On Nov. 20, a 2 to 1 vote by a three-judge panel of the 8th U.S. Circuit Court of Appeals ruled that only the U.S. Department of Justice can bring lawsuits under Section 2 of the 1965 Voting Rights Act — which if upheld, will deprive private citizens and advocacy groups from filing legal challenges to fight racial and partisan gerrymandering of legislative district maps and voter suppression laws. Since the US Supreme Court gutted Section 5 of the Voting Rights Act in 2013, many Republican-controlled states across the U.S. have engaged in blatant gerrymandering and passed dozens of laws making it more difficult for targeted minority communities and young people to vote. Over the last 50 years, groups such as the NAACP have challenged these laws and maps, sometimes succeeding in reversing them for their racially discriminatory impact on election outcomes.
This 8th U.S. Circuit Court of Appeals ruling came after the Arkansas ACLU, on behalf of the state’s NAACP chapter, and the Arkansas Public Policy Panel, challenged Arkansas’ state House district map, maintaining that it dilutes the voting power of Black people.
Between The Lines’ Scott Harris spoke with Nicholas Stephanopoulos, Kirkland & Ellis professor of law at Harvard University, who examines the 8th Circuit Court of Appeals ruling that overturned decades of precedent and the ruling’s impact on voting rights and democracy if it’s upheld on appeal before the U.S. Supreme Court, whose conservative majority has severely eroded the Voting Rights Act.

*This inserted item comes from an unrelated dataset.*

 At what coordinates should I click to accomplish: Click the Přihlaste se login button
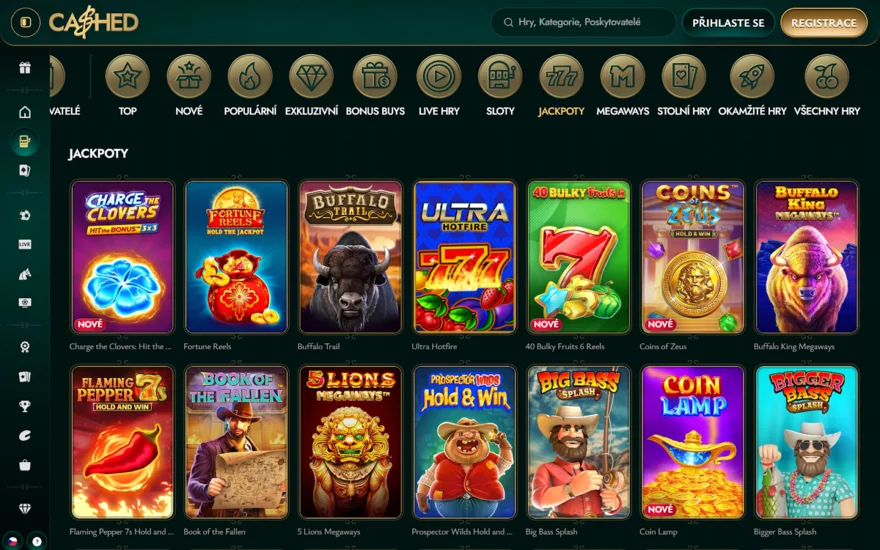click(x=728, y=23)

NICHOLAS STEPHANOPOULOS: The key background here is that Section 2 is the central operative provision of the Voting Rights Act today. So about a decade ago, the Roberts court effectively nullified the other major part of the Voting Rights Act, Section 5. And so ever since that decision a decade ago, Section 2 has been basically the entire ball game for minority voters who are complaining about discriminatory district maps, discriminatory electoral practices, voter suppression that disproportionately affects voters of color.
All of those electoral policies have been challenged under Section 2 of the Voting Rights Act. And when the Supreme Court struck down the other half of the Voting Rights Act, the court said, Don’t worry, Section 2 remains in force throughout the country, available to thwart discriminatory electoral practices wherever they may come about.

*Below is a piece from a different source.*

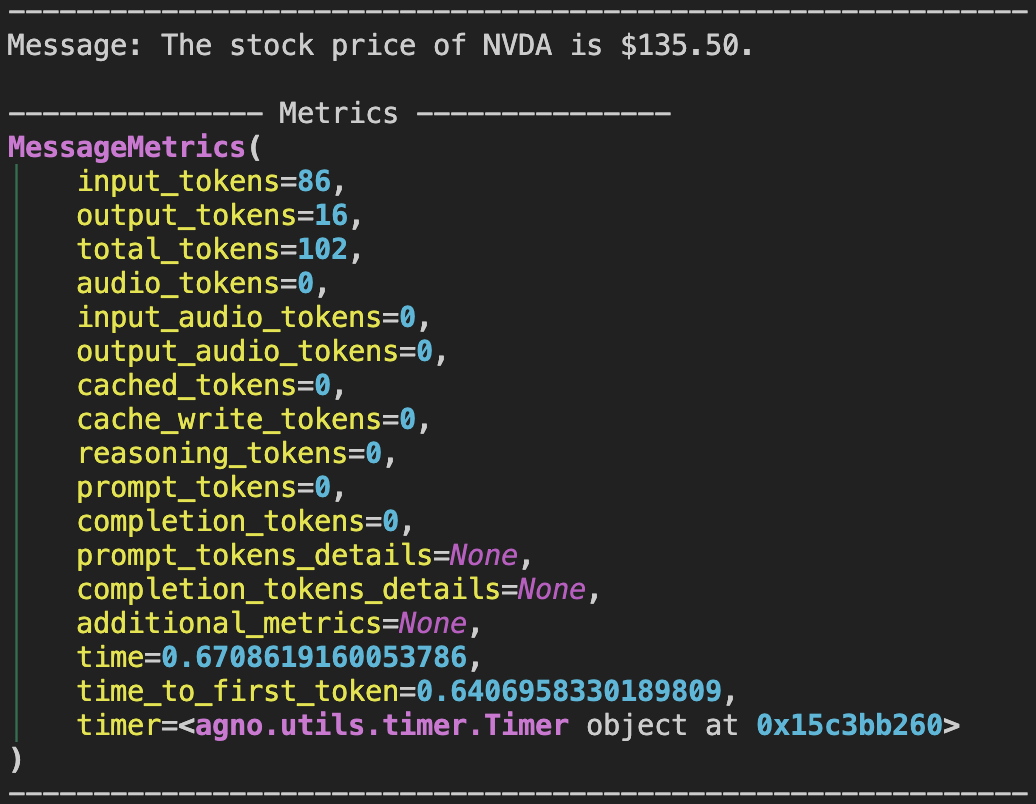
Task: Click the audio_tokens field name
Action: point(178,283)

And so the background here is that this is an absolutely critical civil rights provision that would be completely frustrated under the logic of the 8th Circuit. So the Circuit held that only the Department of Justice and not private individuals, not private groups or parties can bring claims under Section 2 of the Voting Rights Act.
I called this decision brazen because it flies in the face of decades of established practice. Congress, when it adopted the current language of Section 2, said that it believed there was a private right to sue under Section 2. Five members of the Supreme Court assumed that there was a private right to sue under Section 2. And the Court has also held outright that there’s a private right to sue under two other Voting Rights Act provisions that are basically indistinguishable in their structure from Section 2.
And maybe most importantly, there have just been hundreds upon hundreds of private lawsuits under Section 2 over the last several decades. And every one of those private-initiated lawsuits should not have happened, according to the 8th Circuit. In this court’s view, not one of those cases should have been able to proceed because only the Department of Justice has the ability to bring claims under this provision.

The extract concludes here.